**Text block**
■ ■ ■

BASEL — Novartis will continue its work with the World Health Organization (WHO) toward a world free of leprosy by extending its drug donation of multidrug therapy (MDT) medicine to treat leprosy through the year 2020.
This new five-year commitment includes treatments worth an estimated $22.5 million and up to $2.5 million to support WHO in handling the donation and logistics, and is expected to reach an estimated 850,000 patients.
“Since 2000, we have worked with WHO to provide free treatment to leprosy patients globally, but we know that no single actor — no matter how committed to patients — can eliminate this debilitating disease alone,” said Joseph Jimenez, CEO of Novartis.
“We are proud to work with governments, international agencies, non-governmental organizations and the private sector to ensure that patients receive the treatment they need. Only with effective and coordinated action by all parties involved can we achieve our common goal of making leprosy history,” Jimenez added.
Novartis and the Novartis Foundation for Sustainable Development (NFSD) have a long-term commitment to leprosy treatment and control.
Prior to the announcement, Novartis had donated more than 48 million MDT blister packs valued at approximately $77 million through the WHO, helping to cure over five million leprosy patients worldwide.
The NFSD has been active in the fight against leprosy for more than 25 years, through implementing innovative social marketing programs to reduce the stigma attached to leprosy, developing tools to prevent disabilities, helping patients reintegrate in society, and supporting the leprosy drug donation.
Since 1986, the NFSD has provided over CHF 30 million for these programs.
Donating drugs alone, however, is not enough, and the NFSD is committed to intensify efforts to build a multi-stakeholder initiative in a final push against leprosy.
Last Jan. 25, the NFSD, in cooperation with the Department of Health, held the first Leprosy Stakeholders Symposium in Puerto Princesa City, Palawan.

■ ■ ■

**Stored data**
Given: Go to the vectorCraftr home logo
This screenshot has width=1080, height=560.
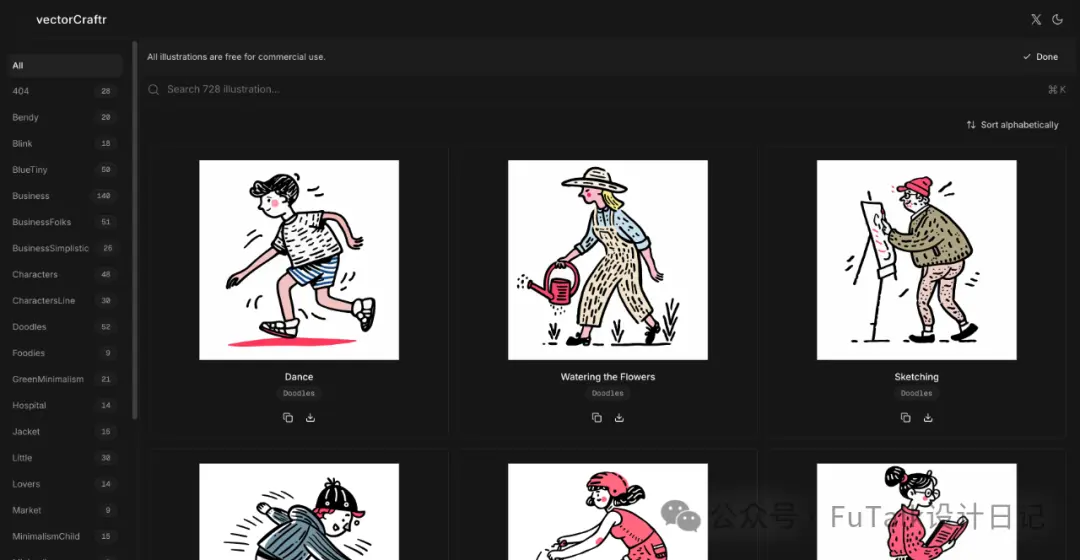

■ ■ ■

**What you have to do**
Reproduce, word for word, the entire news passage above on Novartis extending its leprosy drug donation with WHO.

**Written reply**
BASEL — Novartis will continue its work with the World Health Organization (WHO) toward a world free of leprosy by extending its drug donation of multidrug therapy (MDT) medicine to treat leprosy through the year 2020.
This new five-year commitment includes treatments worth an estimated $22.5 million and up to $2.5 million to support WHO in handling the donation and logistics, and is expected to reach an estimated 850,000 patients.
“Since 2000, we have worked with WHO to provide free treatment to leprosy patients globally, but we know that no single actor — no matter how committed to patients — can eliminate this debilitating disease alone,” said Joseph Jimenez, CEO of Novartis.
“We are proud to work with governments, international agencies, non-governmental organizations and the private sector to ensure that patients receive the treatment they need. Only with effective and coordinated action by all parties involved can we achieve our common goal of making leprosy history,” Jimenez added.
Novartis and the Novartis Foundation for Sustainable Development (NFSD) have a long-term commitment to leprosy treatment and control.
Prior to the announcement, Novartis had donated more than 48 million MDT blister packs valued at approximately $77 million through the WHO, helping to cure over five million leprosy patients worldwide.
The NFSD has been active in the fight against leprosy for more than 25 years, through implementing innovative social marketing programs to reduce the stigma attached to leprosy, developing tools to prevent disabilities, helping patients reintegrate in society, and supporting the leprosy drug donation.
Since 1986, the NFSD has provided over CHF 30 million for these programs.
Donating drugs alone, however, is not enough, and the NFSD is committed to intensify efforts to build a multi-stakeholder initiative in a final push against leprosy.
Last Jan. 25, the NFSD, in cooperation with the Department of Health, held the first Leprosy Stakeholders Symposium in Puerto Princesa City, Palawan.